28
Thu, Nov

Is the LAPD Gang Database the New Jim Crow Too?

ARCHIVE

URBAN PERSPECTIVE - I’ve been immersed in this book called The New Jim Crow by Michelle Alexander. She provides some compelling arguments about the social impacts of mass incarceration of African Americans in the United States.


She eloquently articulates how the felon labeling has resulted in legalized disenfranchisement. This book will absolutely blow you away.

While I was reading the book, I thought back to an Empowerment Congress Central Area Neighborhood Council meeting where the issue of the gang database came up.

A few community members were gravely concerned to hear about it and some of the impacts that it was having on residents in South Los Angeles, including a young man, non-gang member, who was denied employment because his name surfaced on the list after submitting to a background check that required a security clearance.

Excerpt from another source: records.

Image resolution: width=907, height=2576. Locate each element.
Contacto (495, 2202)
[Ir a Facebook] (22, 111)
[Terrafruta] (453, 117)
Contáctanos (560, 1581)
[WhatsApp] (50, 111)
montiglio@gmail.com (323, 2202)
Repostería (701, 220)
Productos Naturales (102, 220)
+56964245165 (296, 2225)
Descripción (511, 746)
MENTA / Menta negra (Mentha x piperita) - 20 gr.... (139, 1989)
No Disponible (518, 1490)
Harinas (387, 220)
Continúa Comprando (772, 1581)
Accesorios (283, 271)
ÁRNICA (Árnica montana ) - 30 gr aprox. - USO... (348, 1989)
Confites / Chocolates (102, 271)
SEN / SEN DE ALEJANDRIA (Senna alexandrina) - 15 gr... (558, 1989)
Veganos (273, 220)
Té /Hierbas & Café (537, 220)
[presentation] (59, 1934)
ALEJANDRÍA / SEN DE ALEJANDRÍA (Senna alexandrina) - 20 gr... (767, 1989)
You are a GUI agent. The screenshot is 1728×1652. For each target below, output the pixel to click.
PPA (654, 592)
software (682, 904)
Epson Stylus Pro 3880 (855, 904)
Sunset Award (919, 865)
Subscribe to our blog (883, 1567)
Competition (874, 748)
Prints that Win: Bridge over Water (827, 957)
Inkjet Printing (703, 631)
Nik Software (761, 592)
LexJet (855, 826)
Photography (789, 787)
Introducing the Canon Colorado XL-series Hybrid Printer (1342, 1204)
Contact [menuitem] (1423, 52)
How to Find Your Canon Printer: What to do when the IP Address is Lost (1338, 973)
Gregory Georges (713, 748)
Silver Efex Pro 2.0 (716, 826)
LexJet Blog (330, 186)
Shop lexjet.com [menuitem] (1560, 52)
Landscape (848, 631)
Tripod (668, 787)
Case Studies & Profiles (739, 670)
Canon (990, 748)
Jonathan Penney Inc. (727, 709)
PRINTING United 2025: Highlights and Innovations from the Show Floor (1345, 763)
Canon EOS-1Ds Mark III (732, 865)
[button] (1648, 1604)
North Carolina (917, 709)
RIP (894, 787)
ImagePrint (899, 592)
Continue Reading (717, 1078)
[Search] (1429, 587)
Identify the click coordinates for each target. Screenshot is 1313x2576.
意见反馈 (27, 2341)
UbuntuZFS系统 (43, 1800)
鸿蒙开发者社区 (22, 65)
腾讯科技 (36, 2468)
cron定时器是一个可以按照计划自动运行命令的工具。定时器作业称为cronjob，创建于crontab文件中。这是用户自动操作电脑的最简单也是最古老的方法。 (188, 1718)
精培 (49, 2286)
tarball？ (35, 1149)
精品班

Without going into detail on how the LAPD Senior Lead tried to handle questions with diplomacy and answer respectfully, he summed up that the gang database was for intelligence gathering and to help reduce crime in the area.

What was very clear about the gang database was that no one really understood it or could articulate truthfully how it worked, who got on it, how it was used, how long one stayed on it, or even how to get off of it if you were not a member. Everything about it was vague and based on supposition.

Honestly, I don’t know what is fact or fiction about the gang database. All I know is that it is a disconcerting private confidential bubble.

The public is told that the database is used for LAPD’s internal informational purpose of gathering intelligence. Yet, the database populates into a broader law enforcement statewide list and may be accessible to other states.

Only law enforcement knows who is on it and is not required to share the information, even with those placed on it.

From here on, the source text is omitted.